Don’t Forget the Beans!

    • Impatiens come in a wide variety of colors. Mix them or make mass plantings of different colors for bold statements in shady borders.
    • Cage or stake tomatoes while still small so that you can train them as they grow.
    • Asparagus plants should be fed with good, rich compost when you have finished cutting spears. Keep the bed mulched and weed-free all summer, and the soil moist.
    • Ladybugs are a big help with aphids in your greenhouse or garden. Release at dusk in problem areas.
    • Earwigs are out and about and hungry. Control them with the new “Sluggo Plus”, or diatomaceous earth sprinkled around the plants, or go out after dark with a flashlight and a spray bottle of Safer’s Insecticidal Soap. One squirt will put an end to the spoiler.

Don’t Forget the Beans!

Green beans are a dependable vegetable that should be part of every garden. They are very productive even in poor soil and are ready for the table in 7-8 weeks. You can expect about 15 pounds of beans from a single 30 foot row of bush beans.

Your choice of bush or pole beans and how many to plant depends on the size of your family and whether you intend to preserve or freeze the beans or just eat them fresh.

Bush beans take up more space but require less work planting, staking, weeding and watering. They produce most of the crop all at once, which is great for freezing.

Pole beans are space savers and you don’t have to bend over to harvest them. They mature later than bush beans and bear small amounts each day but will keep producing all summer long if you keep the mature beans picked. Pole beans are best for those interested in having a pot of beans on the table every 3 or 4 days rather than those interested in preserving their beans.

Pole beans, of course, require something to climb on. You can plant the seed in rows 3 to 4 feet apart, thinning the plants to 6-inches apart. Then put up a trellis for them to climb on.

Another method is to take three six foot long wooden poles (don’t use metal) and place them in a tee-pee arrangement, tying them together at the top. Plant 3 seeds around the base of each pole. You can put two of them in a six foot plot which will produce enough beans for a family of four.

To plant seed directly in the garden, prepare the soil by adding compost or well-aged manure as soon as you can work the soil. Beans love the sun so be sure to plant your beans in a spot that gets at least 6-8 hours of direct sun each day.

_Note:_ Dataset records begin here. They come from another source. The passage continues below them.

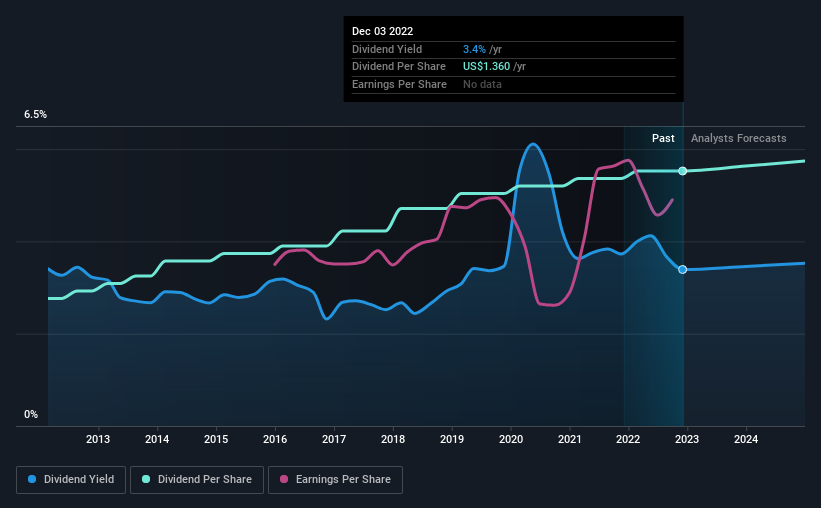Click the 6.5% y-axis label

pyautogui.click(x=36, y=114)

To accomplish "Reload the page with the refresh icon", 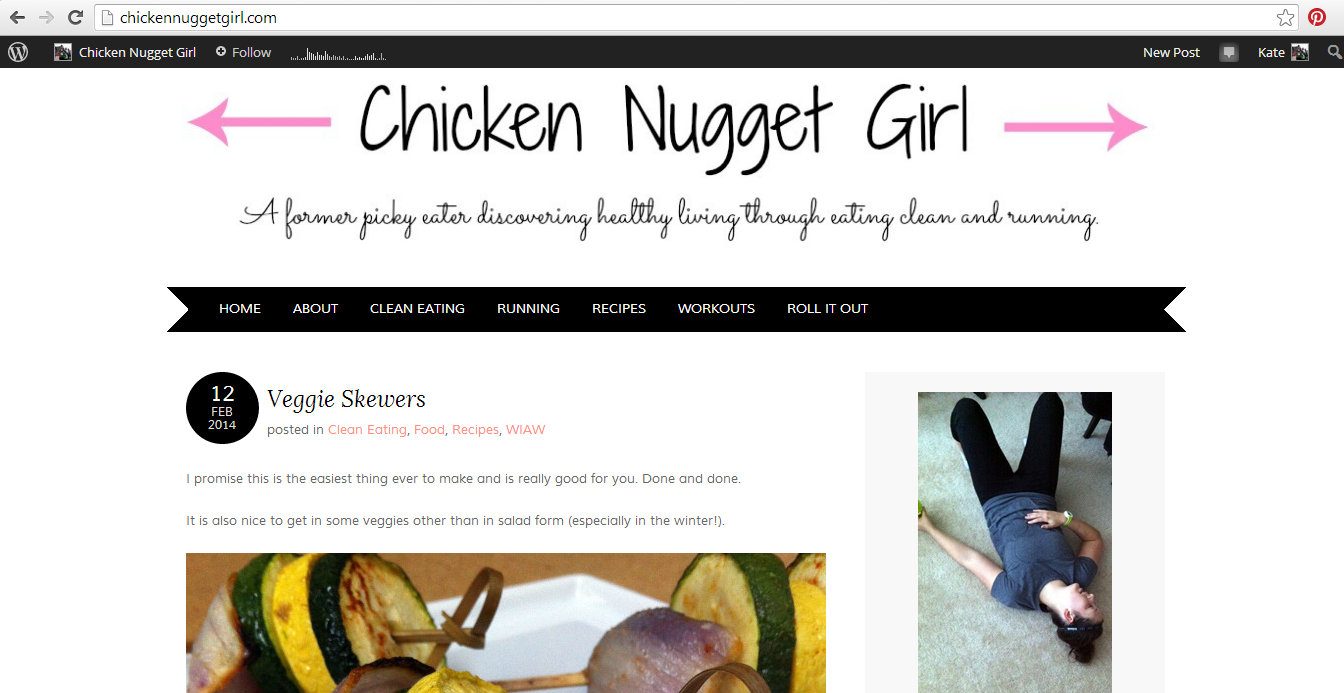I will click(75, 18).
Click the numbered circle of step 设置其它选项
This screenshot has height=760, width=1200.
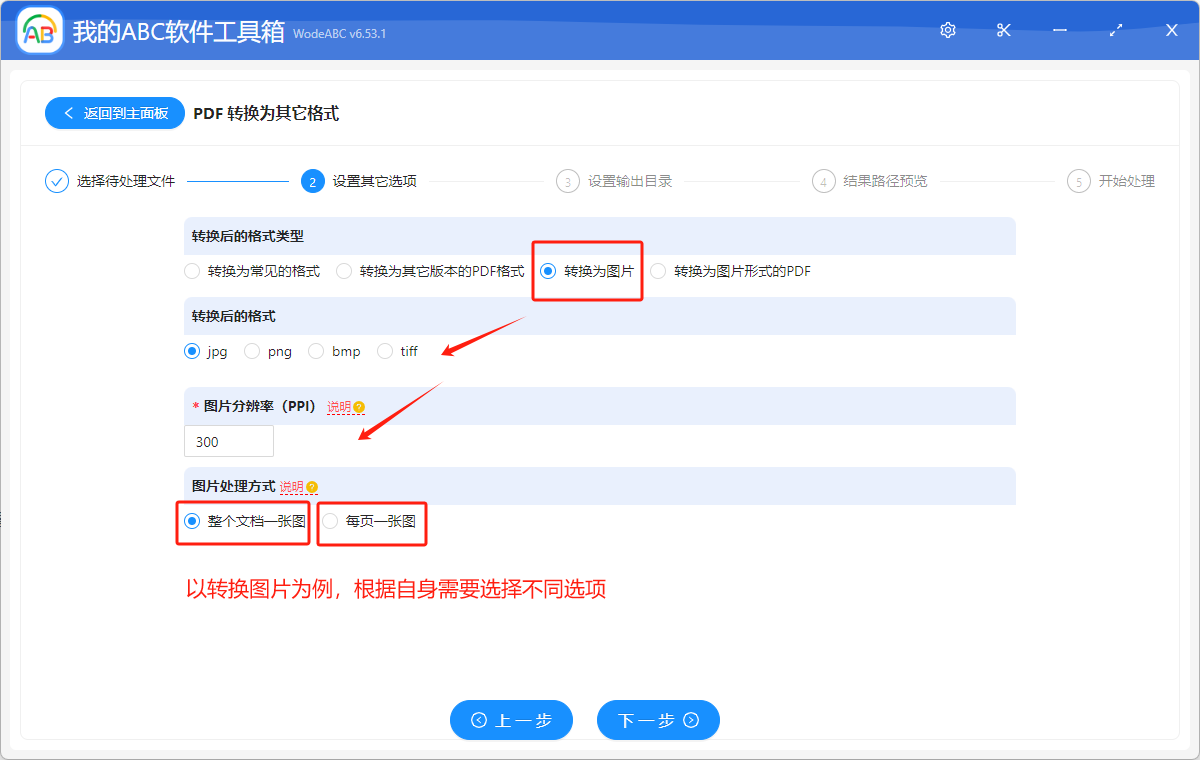[x=314, y=181]
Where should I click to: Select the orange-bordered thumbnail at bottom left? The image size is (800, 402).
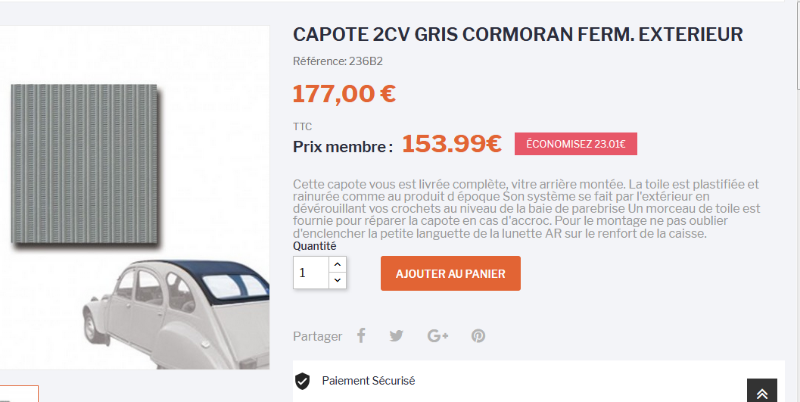tap(19, 393)
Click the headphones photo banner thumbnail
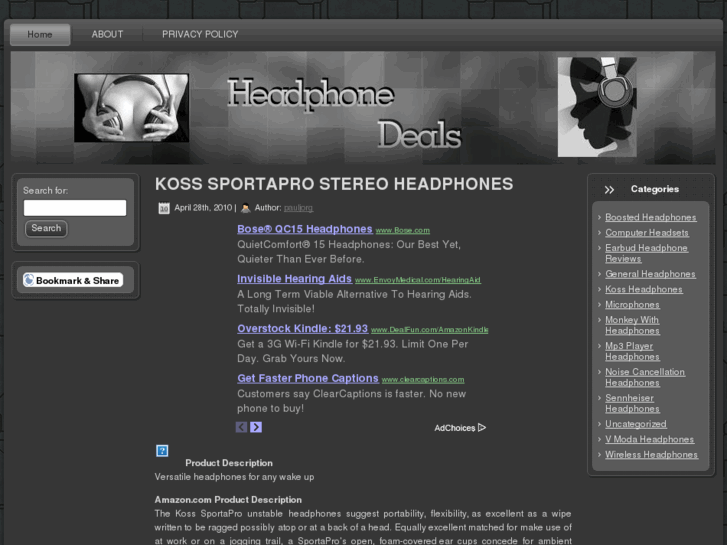 click(131, 108)
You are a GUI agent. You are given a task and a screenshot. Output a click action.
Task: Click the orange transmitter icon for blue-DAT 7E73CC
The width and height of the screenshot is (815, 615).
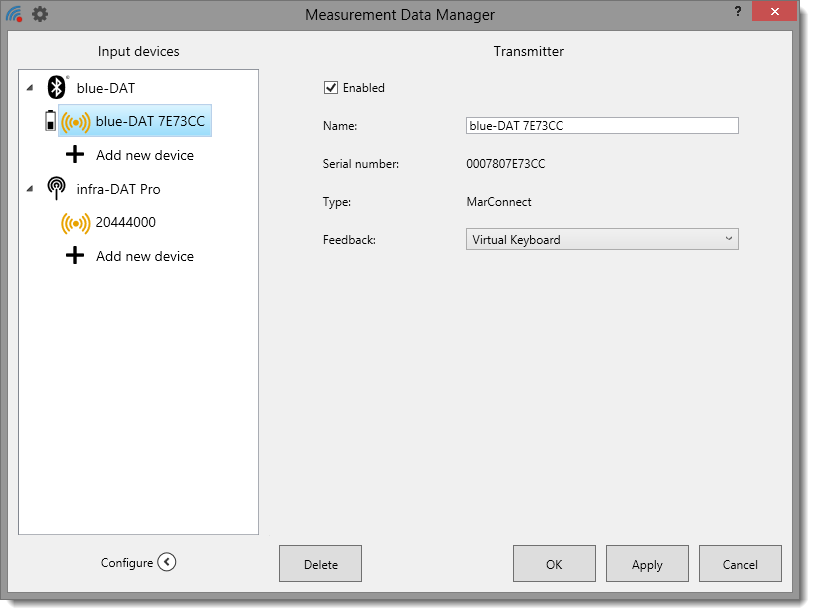pyautogui.click(x=76, y=122)
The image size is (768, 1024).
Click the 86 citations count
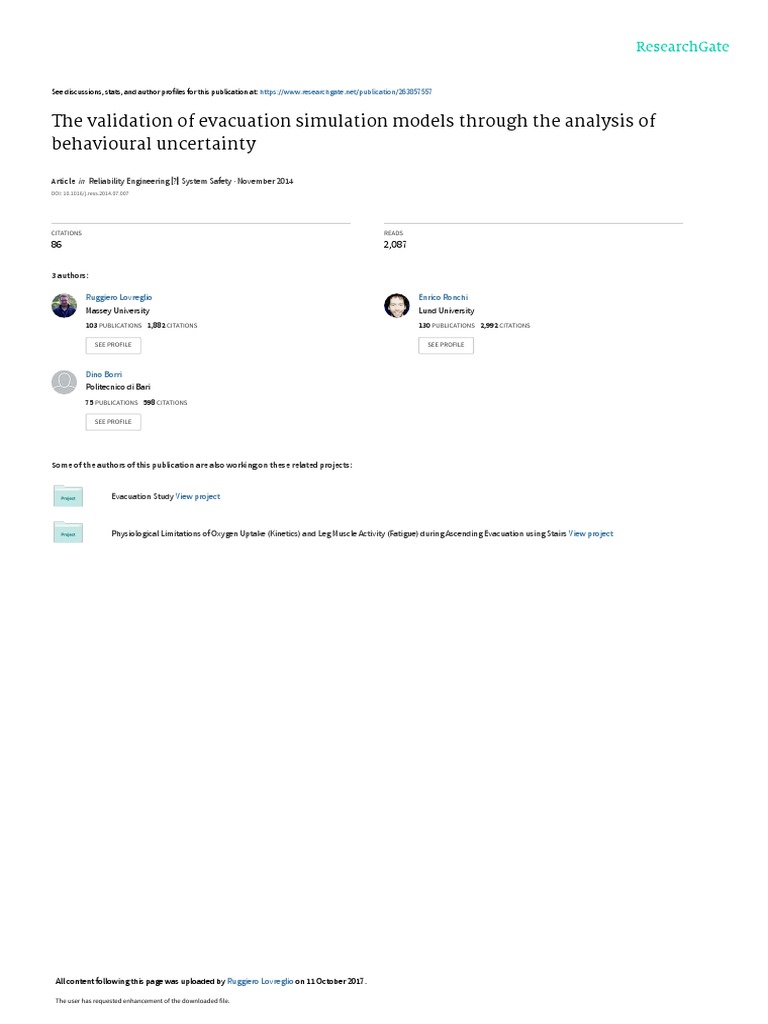tap(56, 244)
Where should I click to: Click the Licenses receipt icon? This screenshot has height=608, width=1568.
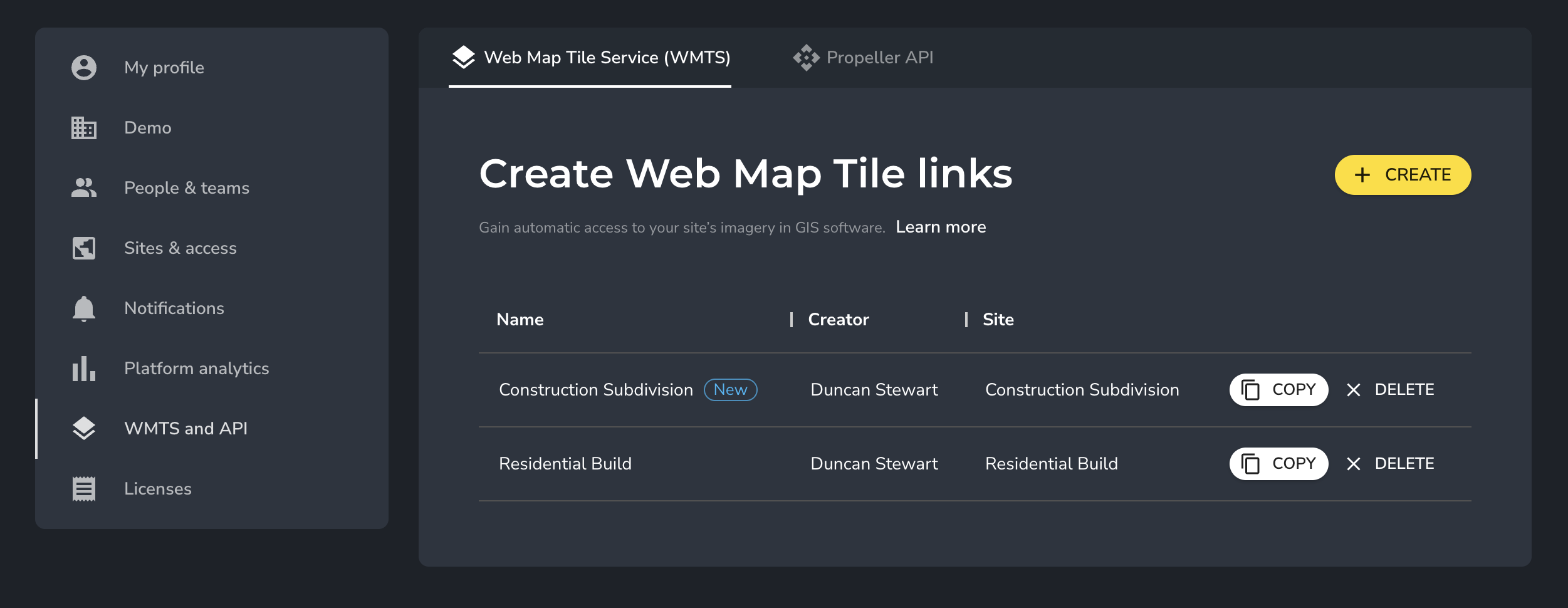pos(84,489)
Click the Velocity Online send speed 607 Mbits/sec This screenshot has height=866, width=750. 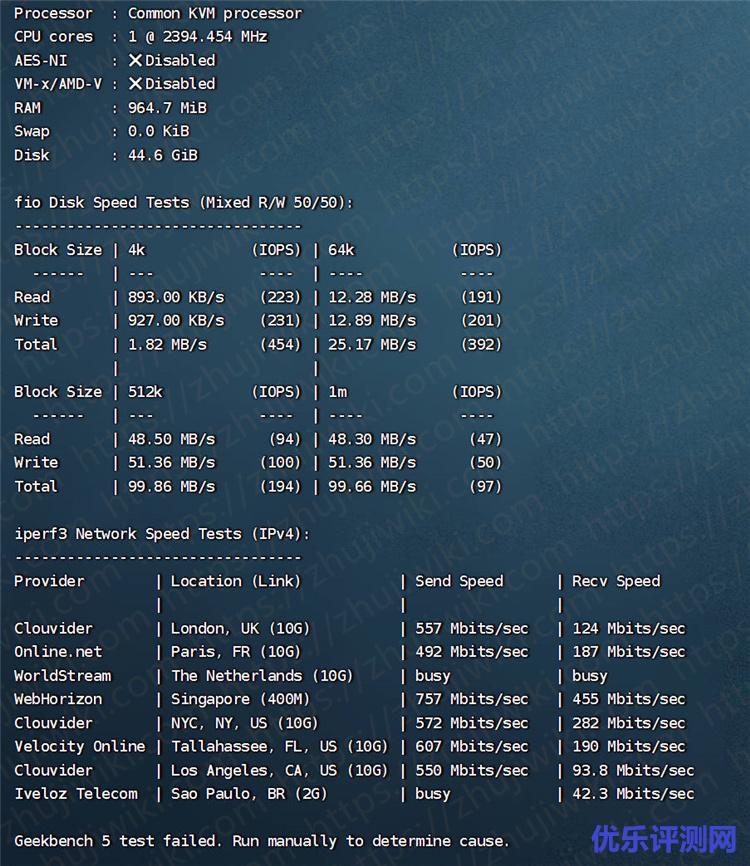[471, 746]
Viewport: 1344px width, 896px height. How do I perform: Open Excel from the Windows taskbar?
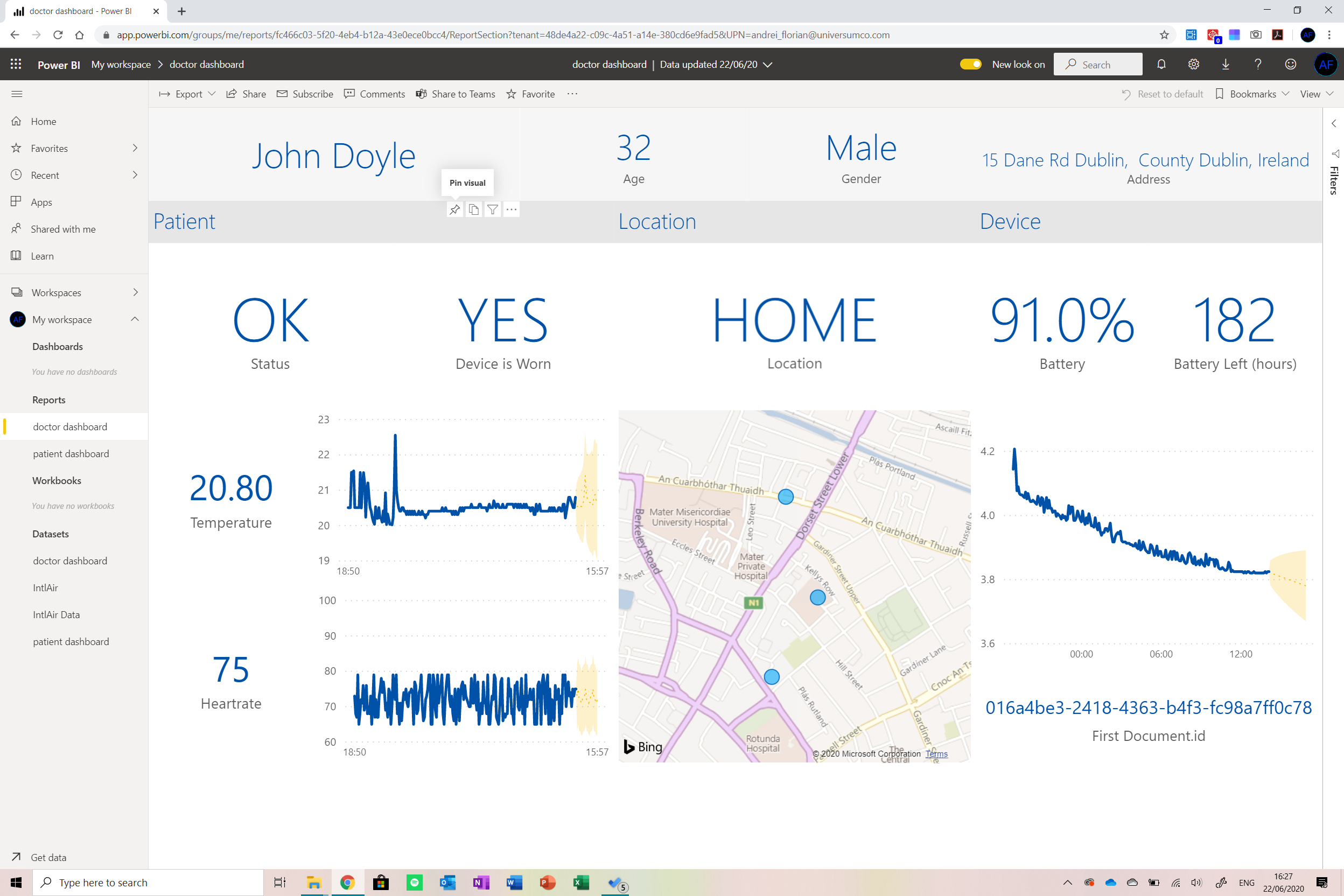(580, 883)
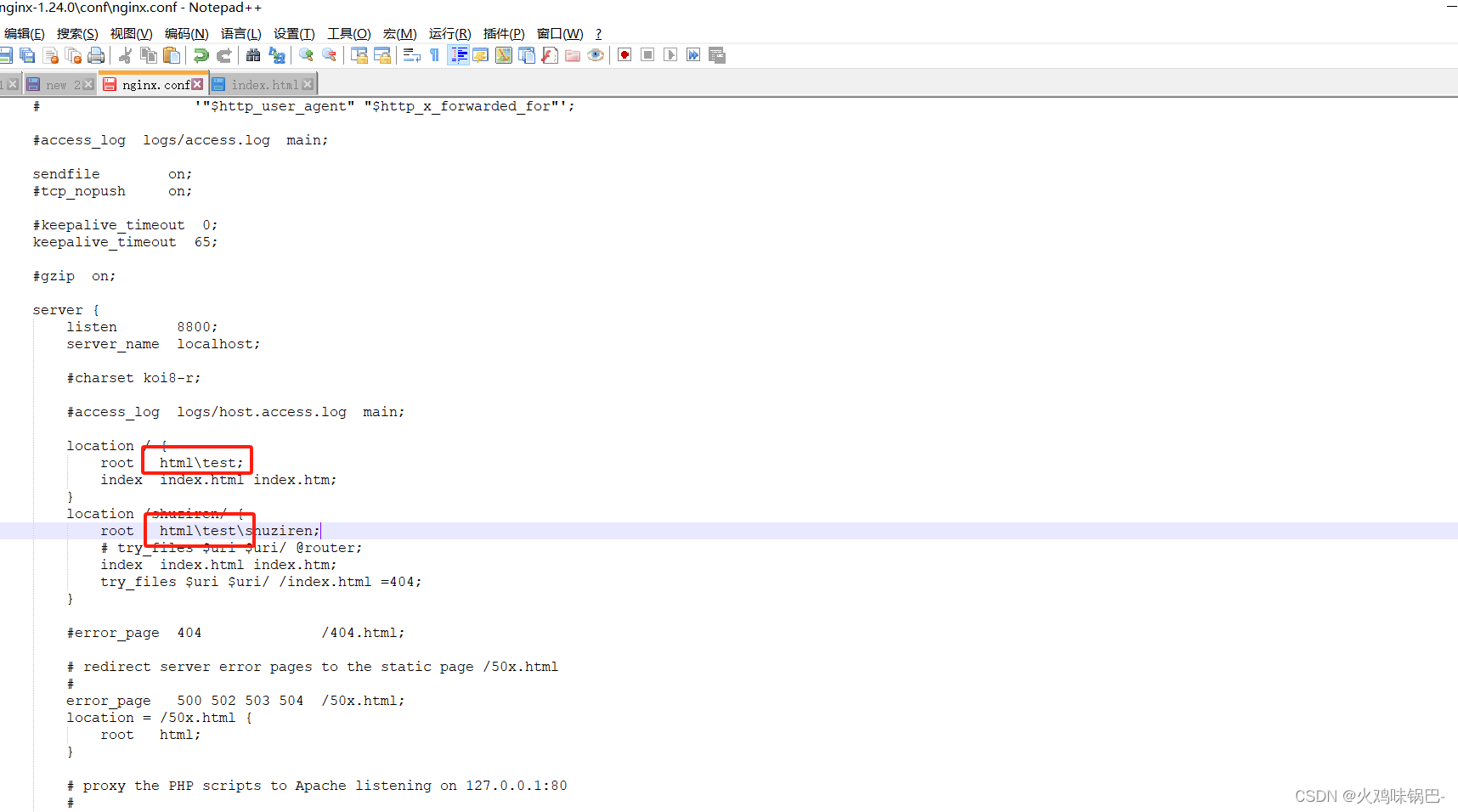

As the beans send out long shoots, train them to climb the poles or trellis if they do not do it own their own. Keep them watered but not soaked and fertilize when the plants start climbing the poles.

For bush beans, plant the seed about 1 to 2 inches apart in the row. The rows should be 2 to 3 feet apart. After the beans are up, thin the plants to 3 to 4 inches apart. If you are growing beans in a new garden spot, it may be worthwhile to purchase a seed inoculant to make sure the symbiotic bacteria are present.

Green beans can actually be green, yellow, or purple-podded, and they come in different shapes: long, short, flat, round, broad. For green bush beans, ‘Bountiful’, ‘Tendergreen’ and ‘Blue Lake’ good varieties to try. For yellow ones, grow ‘Golden Wax’, and for purple-podded beans, a good one is ‘Royal Purple Burgundy’. The purple pods are flavorful, and turn green when cooked.

Pole beans have a more distinct and nuttier taste than bush types. ‘Blue Lake’, ‘Kentucky Wonder’ and ‘Romano Italian’ are the most popular varieties.

Be sure to include this important staple crop in your garden plan and start planting now!